Sakuragi ride. Kaede si rilassa allora, e si sdraia nell'erba. Stringe le palpebre contro i raggi di sole che filtrano attraverso il fogliame denso dell'albero ferendogli gli occhi.

"Beh, devo ammettere che non ha mai fatto segreto della sua cotta per te. Non la conoscevo da molto quando me l'ha confessato. Inutile dire che ci sono rimasto malissimo," sospira. "Ma se sapevi che ti veniva dietro, perché non ci sei stato?" chiede, cambiando completamente tono, dal malinconico al curioso in un respiro.

"Avevo da fare," Kaede replica, in mancanza di una risposta migliore, provocando una risatina mal soffocata nell'altro.

"Eh si, ti capisco. Così impegnato," Sakuragi sorride. "Con il basket. E il basket. E ancora il basket," finisce, ridendo apertamente.

"Hn. E allora? L'hai detto tu che fa male, no?" Kaede obietta infastidito. "Voglio dire, lo sai che fa male. Perché dovrei volere provare una cosa simile?"

Sakuragi smette di ridere. Kaede chiude gli occhi, abbastanza soddisfatto. Poi i disegni sulle palpebre spariscono di colpo e quando guarda su, confuso, si ritrova Sakuragi sopra di lui, il viso ad un palmo dal suo, che lo guarda con un'attenzione che Kaede gli ha visto mettere in poche cose prima d'ora e che ora gli fa dimenticare anche di respirare.

"Tu volevi sapere se faceva male e io ti ho detto di sì. Ma se mi avessi chiesto se era bello, ti avrei comunque risposto di sì."

Kaede sbatte le palpebre.

"Capisci ora?"

"No."

Sakuragi lo fissa un momento, sembra cercargli negli occhi. Dentro. Poi scoppia a ridere fragorosamente. Sembra in preda ad un attacco isterico. Si lascia cadere sull'erba vicino a Kaede, tenendosi lo stomaco e ridendo così forte che sembra dover finire in pezzi da un momento all'altro.

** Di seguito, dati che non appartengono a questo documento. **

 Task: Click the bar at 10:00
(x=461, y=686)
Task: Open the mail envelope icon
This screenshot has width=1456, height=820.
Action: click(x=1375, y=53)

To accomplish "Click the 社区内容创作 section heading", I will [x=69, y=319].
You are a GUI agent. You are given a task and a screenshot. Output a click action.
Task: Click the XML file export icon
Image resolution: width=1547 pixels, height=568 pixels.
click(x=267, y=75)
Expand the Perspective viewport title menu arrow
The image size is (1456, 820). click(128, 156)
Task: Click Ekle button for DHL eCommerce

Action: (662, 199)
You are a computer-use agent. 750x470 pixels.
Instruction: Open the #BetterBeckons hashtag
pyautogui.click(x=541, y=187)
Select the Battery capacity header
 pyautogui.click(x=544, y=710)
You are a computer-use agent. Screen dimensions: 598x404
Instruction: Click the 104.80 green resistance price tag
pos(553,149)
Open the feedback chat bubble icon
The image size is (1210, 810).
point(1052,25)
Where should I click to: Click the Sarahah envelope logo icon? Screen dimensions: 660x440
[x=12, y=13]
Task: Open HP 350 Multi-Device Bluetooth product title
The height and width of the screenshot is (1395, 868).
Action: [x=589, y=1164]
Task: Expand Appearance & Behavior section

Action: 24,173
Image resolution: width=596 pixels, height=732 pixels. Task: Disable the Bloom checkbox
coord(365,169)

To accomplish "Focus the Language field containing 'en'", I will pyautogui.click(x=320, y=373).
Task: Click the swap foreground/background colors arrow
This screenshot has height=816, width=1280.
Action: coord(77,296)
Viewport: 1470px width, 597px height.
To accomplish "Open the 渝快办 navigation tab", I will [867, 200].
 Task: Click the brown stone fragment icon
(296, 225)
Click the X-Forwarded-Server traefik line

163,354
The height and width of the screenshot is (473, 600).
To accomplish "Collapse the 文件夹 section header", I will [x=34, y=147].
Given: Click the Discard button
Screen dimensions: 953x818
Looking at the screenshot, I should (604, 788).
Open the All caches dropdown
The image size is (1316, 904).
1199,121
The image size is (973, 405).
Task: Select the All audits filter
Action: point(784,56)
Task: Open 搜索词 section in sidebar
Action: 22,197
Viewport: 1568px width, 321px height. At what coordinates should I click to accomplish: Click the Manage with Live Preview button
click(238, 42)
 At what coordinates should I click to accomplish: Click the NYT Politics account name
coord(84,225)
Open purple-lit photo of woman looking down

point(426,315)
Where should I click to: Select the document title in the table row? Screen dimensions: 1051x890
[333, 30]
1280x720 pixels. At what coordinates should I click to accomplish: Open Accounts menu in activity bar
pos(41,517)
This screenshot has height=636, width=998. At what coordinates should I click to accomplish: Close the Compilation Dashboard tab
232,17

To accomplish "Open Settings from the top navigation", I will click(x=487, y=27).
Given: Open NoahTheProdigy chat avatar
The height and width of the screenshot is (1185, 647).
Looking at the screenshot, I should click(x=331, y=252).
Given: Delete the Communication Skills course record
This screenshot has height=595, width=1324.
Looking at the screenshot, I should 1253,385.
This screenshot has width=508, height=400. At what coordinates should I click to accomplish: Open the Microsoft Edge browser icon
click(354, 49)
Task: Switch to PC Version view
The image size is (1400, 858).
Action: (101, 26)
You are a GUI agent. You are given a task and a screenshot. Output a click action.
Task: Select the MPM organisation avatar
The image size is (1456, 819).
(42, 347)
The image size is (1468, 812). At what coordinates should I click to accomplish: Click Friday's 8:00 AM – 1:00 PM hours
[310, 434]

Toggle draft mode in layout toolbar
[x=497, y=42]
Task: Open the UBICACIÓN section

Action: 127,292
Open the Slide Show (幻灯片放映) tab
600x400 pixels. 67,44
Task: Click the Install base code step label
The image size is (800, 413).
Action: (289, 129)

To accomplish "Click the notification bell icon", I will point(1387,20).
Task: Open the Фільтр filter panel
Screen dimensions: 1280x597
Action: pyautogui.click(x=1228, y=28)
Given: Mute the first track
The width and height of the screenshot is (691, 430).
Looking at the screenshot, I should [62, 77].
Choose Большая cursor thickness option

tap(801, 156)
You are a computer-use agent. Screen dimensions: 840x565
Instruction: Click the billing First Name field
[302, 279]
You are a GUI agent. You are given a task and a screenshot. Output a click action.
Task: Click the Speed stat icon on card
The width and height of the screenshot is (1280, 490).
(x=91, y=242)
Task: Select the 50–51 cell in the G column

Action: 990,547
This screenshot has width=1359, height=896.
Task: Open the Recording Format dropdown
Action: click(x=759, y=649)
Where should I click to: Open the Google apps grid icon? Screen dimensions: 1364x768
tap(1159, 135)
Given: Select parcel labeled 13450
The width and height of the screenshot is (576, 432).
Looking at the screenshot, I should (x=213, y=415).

Appoggiato sui gomiti, Kaede lo guarda, appena preoccupato per il colore purpureo che il viso dell'altro sta assumendo. Ci vuole qualche minuto prima che Sakuragi riesca a darsi un contegno. Kaede lo guarda abbandonarsi a pancia in sù, il petto che si alza e si abbassa irregolare, una mano che sale ad asciugare qualche lacrima sfuggita dal troppo ridere, fili d'erba fra i capelli e sulla pelle sudata.

"Sakuragi?"

Sakuragi lo guarda un momento. E riprende a ridere più forte di prima.

Kaede scuote la testa.

"Idiota," sospira.

*

Dopo quella domenica le cose fra Kaede e Sakuragi finiscono per prendere una sorta di ritmo naturale, come quello che si era stabilito fra Kaede e Daniel. Con la differenza che ora Kaede ha imparato a percepire chiaramente gli sguardi strani che si sente addosso quando lui e Sakuragi raggiungono insieme la palestra, o quando Sakuragi gli dice devo passare in videoteca, dammi uno strappo con la bici e sale dietro e gli si stringe addosso e gli studenti che incrociano uscendo dal cancello coprono appena sorrisi e risatine dietro mani ipocrite.

Kaede vede tutto, ora. Sente tutto. Fuori, sulla pelle, e dentro, nella carne. Ma c'è Sakuragi con lui, c'è Sakuragi lì dove Daniel non è mai stato.

"Ridono," dice un giorno, sdraiato supino sulla terrazza della scuola, le braccia incrociate dietro la testa e lo sguardo perso da qualche parte lassù in quell'azzurro accecante.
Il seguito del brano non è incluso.